Control over Source Document
To limit the risk of source documents not being properly recorded in an accounting system, a variety of controls can be utilised. Pre-numbering documents is one of the most used controls, as it makes it easier to find missing documents. Another check is to compare account balances to supporting source papers to see if any documents have not being recorded or if any transactions in the accounts appear to be missing supporting source documents.
How Long to Retain Source Document
Various regulations require that some source documents be kept for a certain period of time. If merely to give evidence in the event of a lawsuit or to provide better customer service, it may be prudent to save these records regardless of legislation.
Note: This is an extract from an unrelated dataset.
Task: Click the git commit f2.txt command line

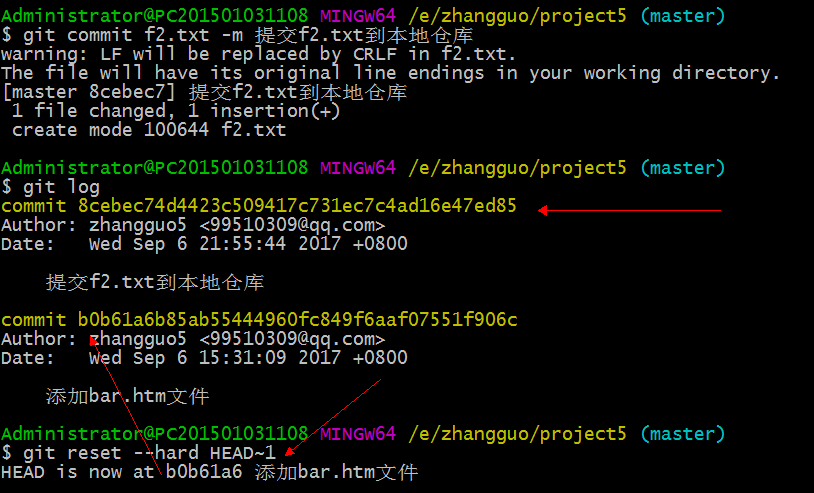Action: click(x=237, y=36)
For these reasons, a corporation should implement a document destruction policy that strictly regulates the shredding or other forms of destruction of source documents until a set period of time has passed.
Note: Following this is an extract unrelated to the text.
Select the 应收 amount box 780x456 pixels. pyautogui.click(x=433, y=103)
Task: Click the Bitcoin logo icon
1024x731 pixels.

Examples of Source Documents
The following are some examples of source documents and the accompanying business transactions that appear in the financial records.
Bank Statement
A bank statement comprises a number of adjustments to a company’s cash on hand balance in the account that the company should refer to in order to align its records with the bank’s.
Cash Register Tape
A cash register tape can be used as proof of cash sales, proving that a sale transaction was recorded.
Credit Card Receipt
A credit card receipt can be used to prove that funds from petty cash were disbursed.
Sales Order
When combined with a bill of lading and/or packing list, a sales order can be used to invoice a customer, resulting in a sale transaction.
Supplier Invoice
A supplier invoice is a supporting document for making a cash, check, or electronic payment to a vendor. An expense, inventory item, or fixed asset can all be recorded on a supplier invoice.
Time Card
The issuance of a check or electronic payment to an employee is supported by a time card. It also facilitates the production of client invoices if employee hours are billed to customers. A company, for example, is in the consulting business. It collects hours-worked data from employee timesheets, which is subsequently incorporated into client invoices, resulting in the establishment of a sale and accounts receivable transaction. As a result, the timesheet is the source document for a sale transaction in this case.
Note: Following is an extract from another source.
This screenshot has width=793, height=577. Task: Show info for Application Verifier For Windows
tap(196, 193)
Importance of Source Documents
First and foremost, source documents are critical to the bookkeeping and accounting process because they serve as physical proof that a financial transaction took place. These documents do not have to be physical hard copies anymore; they might be in a traceable electronic format.
Furthermore, source documents are critical in the auditing process. When a company is audited, the auditor’s ability to see a clear and accessible paper record of all transactions adds to the audits overall validity and impartiality. Auditors require complete access to all records in order to verify the accuracy of the company’s balances in individual accounts. Overall, all source documents should be retained and stored for future reference to make a business work more smoothly and transparently.
Common Types of Source Documents
In Simplest Form a source document generally contains the following information:
- The Date of the transaction
- The Total amount of the Transaction
- A description of the transaction
- One or More authorizing Signatures
The Most Common Documents are:
- Cheques
- Invoices
- Receipts
- Credit Memos
- Employee time Cards
- Deposit Slips
- Purchase orders
Storing Your Documents
As soon as possible after the transaction, the information from the source document should be documented in the relevant accounting journal. All source papers should be stored away in some system after recording so that they can be retrieved as needed. In some cases, it may be necessary to provide the chain of custody in order to prove that the source document in question was still in your possession.
Conclusion
The physical basis on which business transactions are recorded is known as source documents. When auditors later analyse a company’s financial statements and need to verify that transactions have occurred, source papers are often kept as proof. To limit the risk of source documents not being properly recorded in an accounting system, a variety of controls can be utilised. Pre-numbering documents is one of the most used controls, as it makes it easier to find missing documents. As soon as possible after the transaction, the information from the source document should be documented in the relevant accounting journal.